La CEDH a estimé que si le cadre juridique polonais était conforme aux exigences conventionnelles, de graves lacunes existaient dans sa mise en œuvre. Elle a rappelé que les juridictions nationales doivent agir avec une diligence particulière en matière familiale, car chaque retard peut rendre toute réunification impossible.

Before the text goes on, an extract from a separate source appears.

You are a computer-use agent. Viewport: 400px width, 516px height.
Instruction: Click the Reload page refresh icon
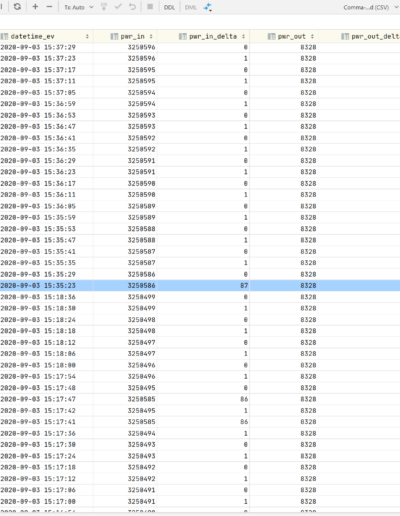(17, 7)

Principes clés et implications
- Intérêt supérieur de l’enfant
Le principe de l’intérêt supérieur de l’enfant constitue une norme fondamentale en droit interne et international. Si les juridictions polonaises s’y sont référées à plusieurs reprises, leurs actions n’en ont pas assuré la protection concrète. L’inaction prolongée a favorisé l’aliénation de l’enfant vis-à-vis de sa mère, sapant ainsi la protection que les tribunaux étaient censés garantir.
- Obligations positives
La décision réaffirme que les États ont l’obligation positive d’assurer l’exécution effective des décisions relatives à la garde et au contact. Permettre qu’un parent contourne impunément les décisions judiciaires revient à affaiblir l’État de droit et les droits consacrés par l’article 8.
- Responsabilité de l’État
L’arrêt L.D. c. Pologne souligne également l’importance de la responsabilité étatique. Les gouvernements doivent non seulement adopter des lois visant à protéger la vie familiale, mais également garantir leur exécution effective. L’inertie procédurale peut en elle-même constituer une violation des droits humains.
- Rôle des tuteurs et des sanctions
La Cour a relevé que les autorités nationales disposent d’outils tels que la désignation de tuteurs ou l’imposition d’amendes pour garantir le respect des décisions judiciaires. Le défaut d’utilisation de ces mécanismes a contribué à la rupture de la relation familiale.
Conclusion
L’affaire L.D. c. Pologne met en lumière les difficultés persistantes liées à l’exécution des décisions familiales et à la protection des droits de l’enfant en Europe. Elle démontre comment, même en présence de lois protectrices, la faiblesse ou la lenteur des mécanismes d’exécution peut rendre ces droits illusoires.
Pour l’ASSEDEL, cette affaire souligne l’urgence de promouvoir une justice rapide, des mécanismes d’exécution efficaces et un engagement ferme à placer l’intérêt supérieur de l’enfant au cœur de toute décision judiciaire. Alors que nous poursuivons notre travail dans des pays tels que la Turquie, la Grèce, l’Italie, l’Allemagne et au-delà, les enseignements de cet arrêt rappellent la nécessité de combler l’écart entre les normes juridiques et la réalité vécue.
En définitive, l’arrêt L.D. c. Pologne nous rappelle qu’en matière de droit de la famille, la justice doit être rapide, empathique et proactive — car chaque jour de retard peut signifier la perte du lien d’un enfant avec un parent, et l’érosion de la confiance dans le système judiciaire lui-même.